Los medios de comunicación libres fomentan el diálogo

Quizá la mejor contribución que los medios de comunicación pueden hacer al entendimiento mutuo es el fortalecimiento de la propia cultura de los medios. Sólo un medio dinámico, independiente, pluralista, integrador e imparcial, con libertad editorial y alejado de la censura y de la influencia de los intereses políticos, comerciales u otros, es decir, un medio libre, contribuirá de manera natural al diálogo y el entendimiento por sobre las diferencias que dividen. Más aún, la libertad de los medios es esencial para ofrecer información y conocimientos de los cuales dependen la participación democrática  y la buena gobernanza.

Los periodistas deben poder ejercer su profesión sin temores.
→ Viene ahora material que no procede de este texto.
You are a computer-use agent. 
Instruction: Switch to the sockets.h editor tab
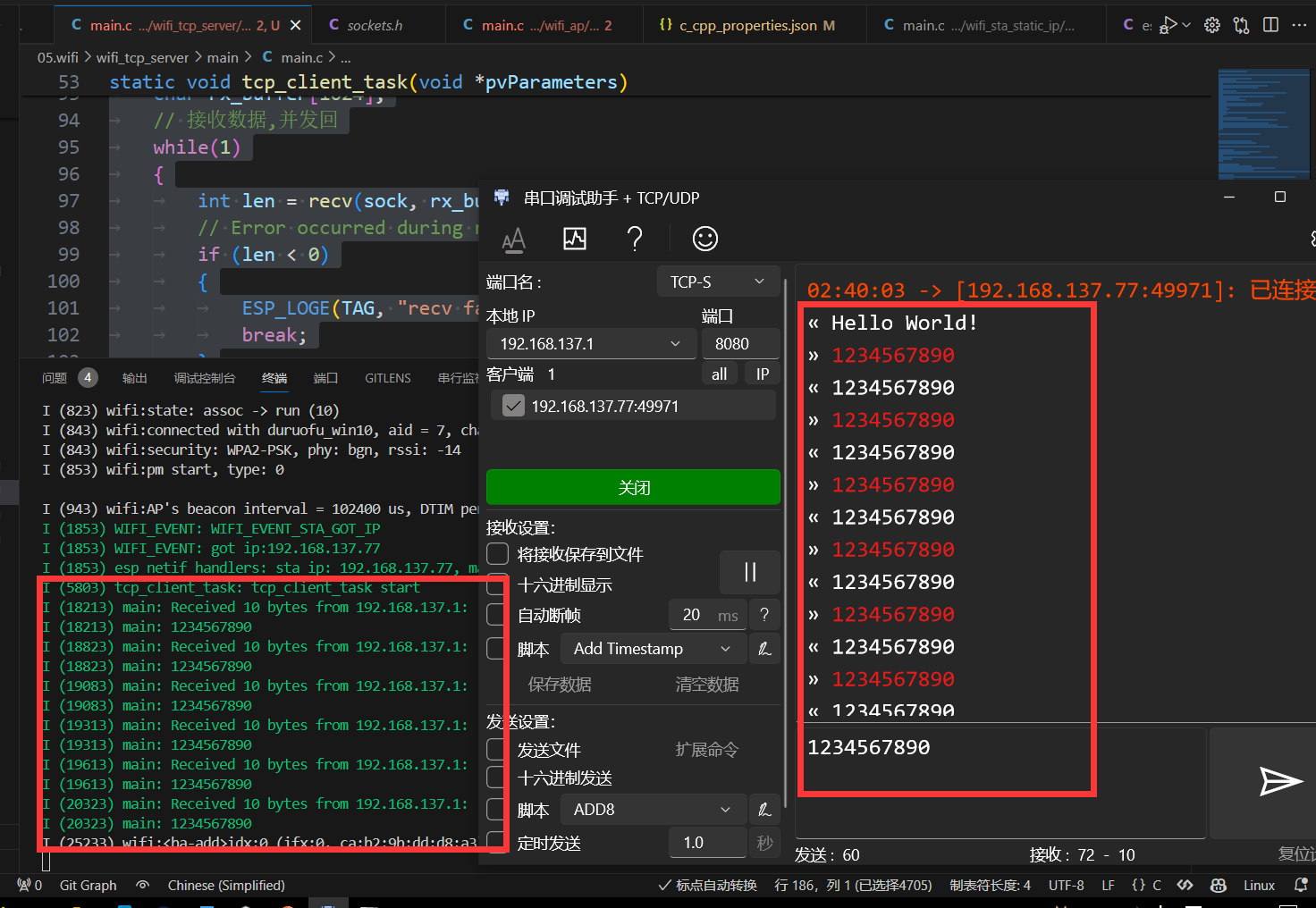pyautogui.click(x=375, y=25)
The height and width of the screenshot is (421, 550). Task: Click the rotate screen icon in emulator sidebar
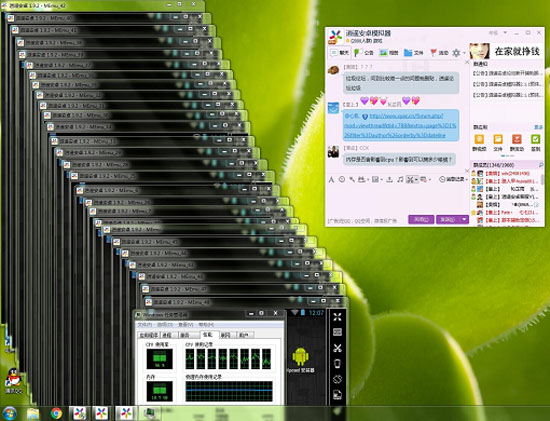pos(337,379)
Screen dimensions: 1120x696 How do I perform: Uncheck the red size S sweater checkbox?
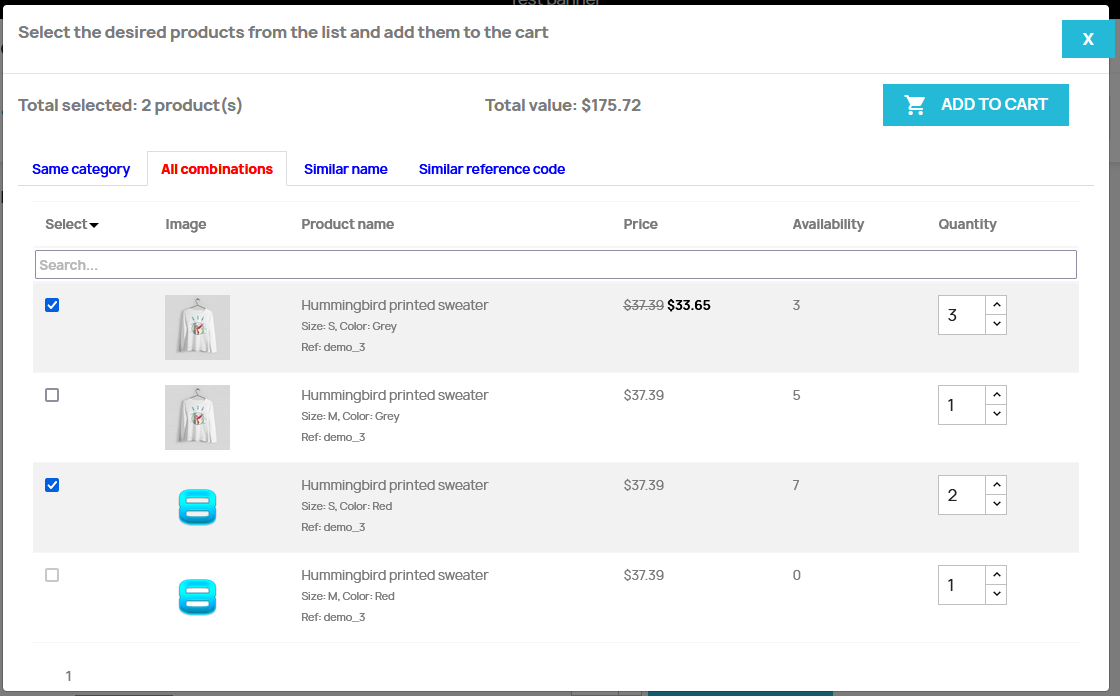[52, 485]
Deben poder desplazarse libremente para reunir hechos y puntos de vista, difundir noticias, pedir cuentas a los responsables, y proteger sus fuentes. Por su parte, deben aplicar las más altas normas éticas y profesionales y comportarse de conformidad con principios éticos generales.

Es indispensable que los medios de comunicación y las asociaciones profesionales alienten un trabajo periodístico exacto, profesional y ético. Esto puede lograrse estableciendo códigos de conducta de aplicación voluntaria, ofreciendo formación a los periodistas y estableciendo mecanismos de autorreglamentación. Esta responsabilidad de los medios de información debe organizarse mediante sistemas de autorreglamentación que faciliten el diálogo directo entre los lectores, espectadores y usuarios de Internet, y los profesionales de la información. Solo la aplicación de elevadas normas profesionales dará credibilidad pública a los medios de comunicación.
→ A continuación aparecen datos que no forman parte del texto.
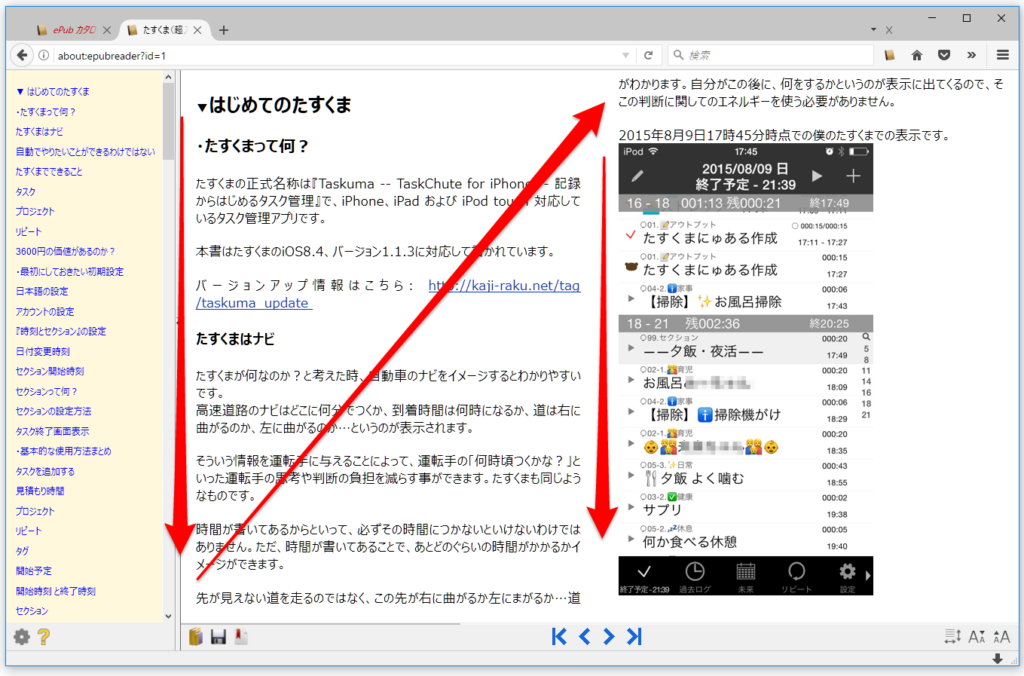1024x676 pixels.
Task: Go to previous page arrow
Action: (x=585, y=636)
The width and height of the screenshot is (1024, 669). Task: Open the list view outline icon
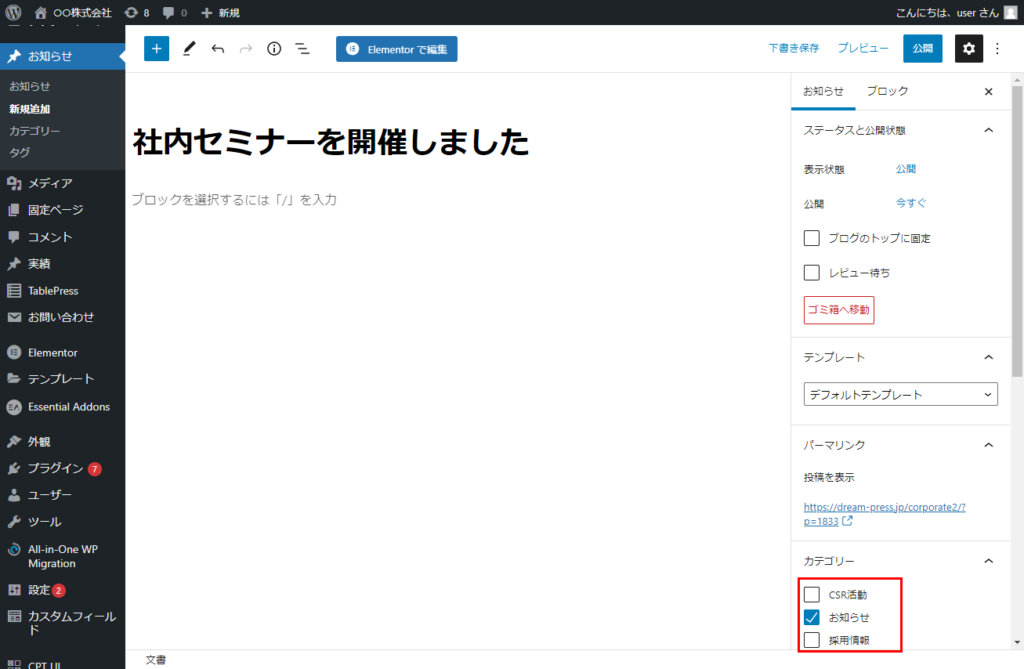point(302,49)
Se necesita un entorno político de apertura y transparencia para que los ciudadanos puedan contribuir al seguimiento de los asuntos económicos, sociales y políticos de su comunidad y de la sociedad en su conjunto. Las promesas de aumento de la transparencia y la rendición de cuentas en la administración pública deben acompañarse de leyes que garanticen el pleno acceso a todos los ámbitos de información de interés público. Las leyes nacionales sobre la información deben disponer un acceso pleno y abierto a la información que está en manos de los poderes públicos. La concretización de este derecho a la información asegurará que los medios de comunicación puedan hallar la información necesaria para pedir cuentas a los que elegimos acerca de aquello para lo cual los elegimos.
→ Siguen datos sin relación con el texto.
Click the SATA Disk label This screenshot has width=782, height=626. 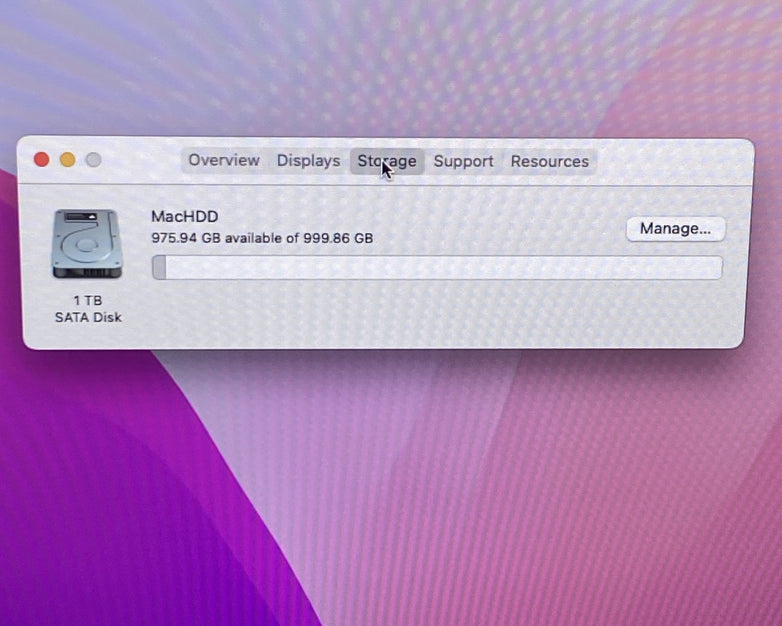87,317
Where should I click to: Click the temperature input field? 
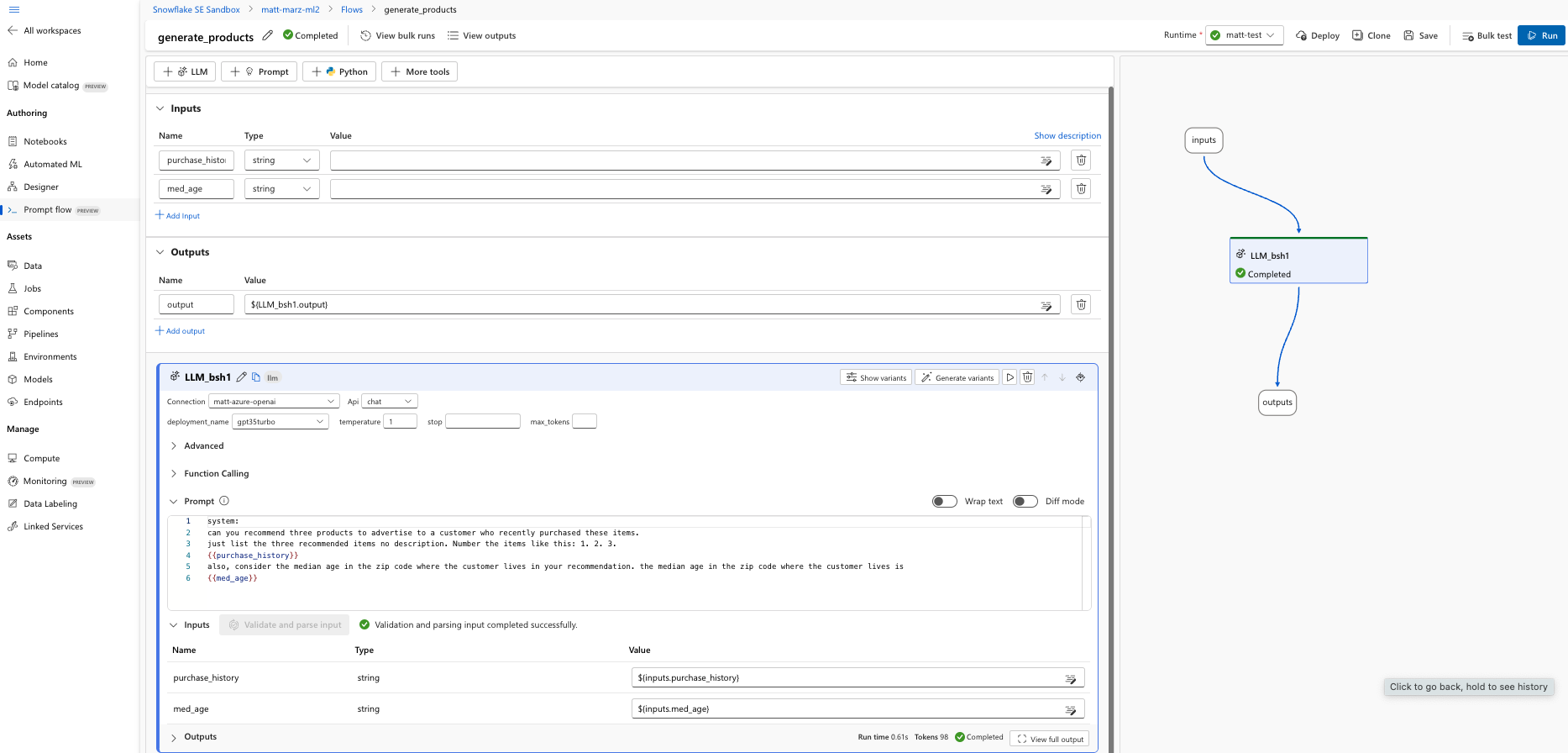click(x=401, y=422)
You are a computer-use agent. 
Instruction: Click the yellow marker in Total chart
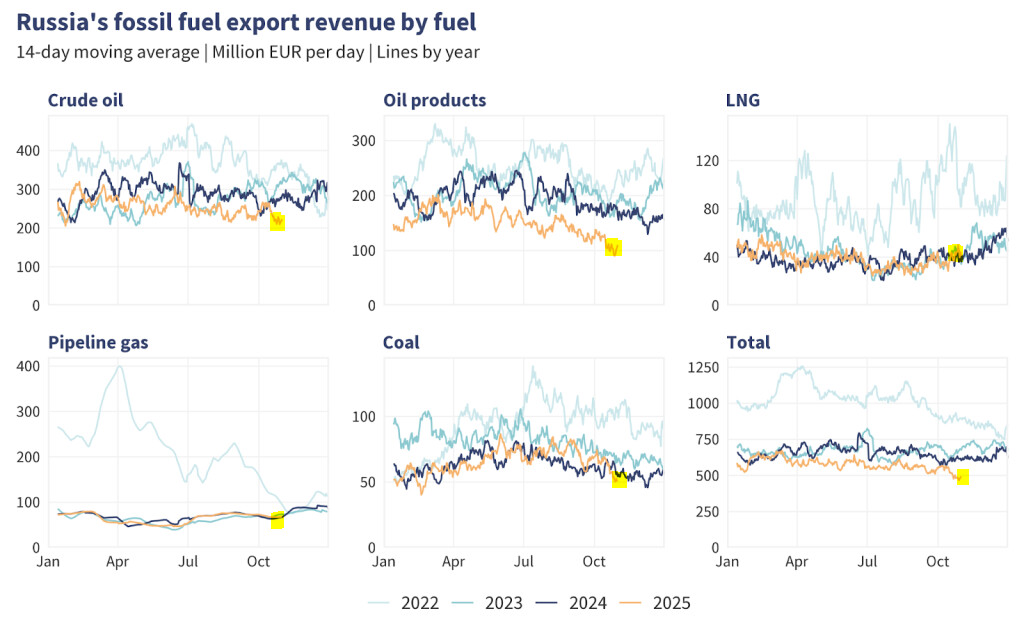[x=962, y=477]
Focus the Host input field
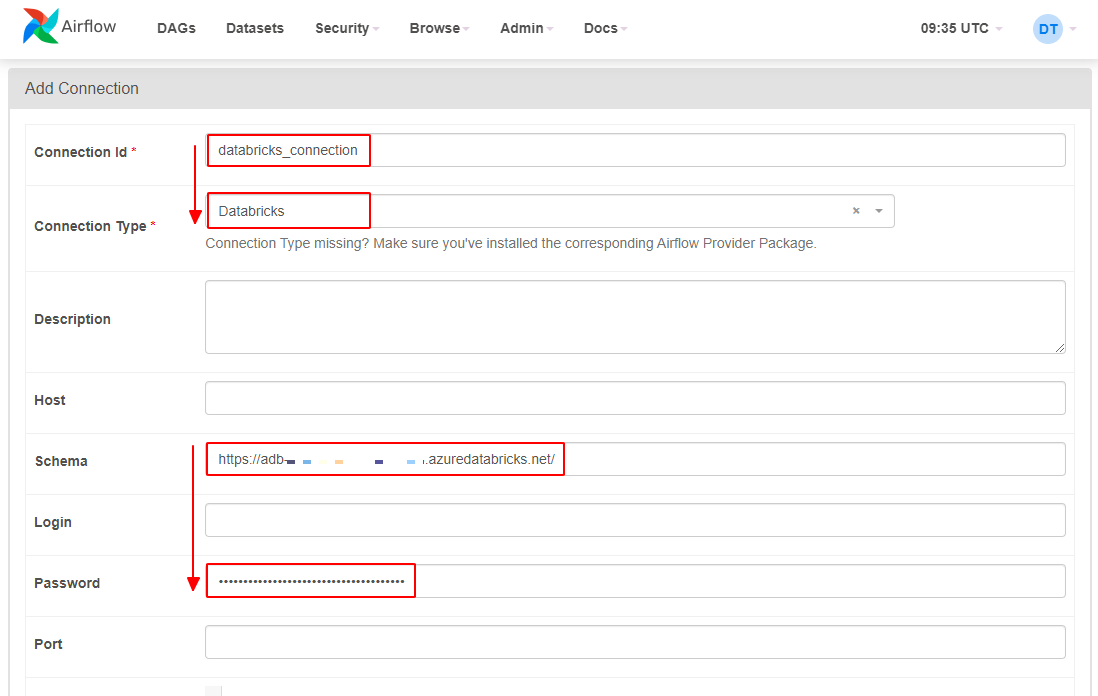Image resolution: width=1098 pixels, height=696 pixels. 635,398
Los medios de comunicación no sólo cumplen una función de vigilancia contra los abusos de las autoridades o de los grandes órganos corporativos; también facilitan a los ciudadanos la información que precisan para ejercer sus derechos democráticos. De esta manera los medios de comunicación pueden cultivar la buena gobernanza permitiendo un diálogo entre el público y sus autoridades elegidas. Además, la existencia de una auténtica radiodifusión-televisión de servicio público, con independencia editorial, refuerza el diálogo abierto y proporciona a la sociedad una programación diversificada de carácter educativo, cultural y científico, además de las noticias, el entretenimiento y los deportes. Estar al servicio del público supone también la responsabilidad de reflejar la sociedad en su conjunto, para dar una voz a las minorías y grupos marginados y estimular el diálogo entre los diferentes grupos de la sociedad.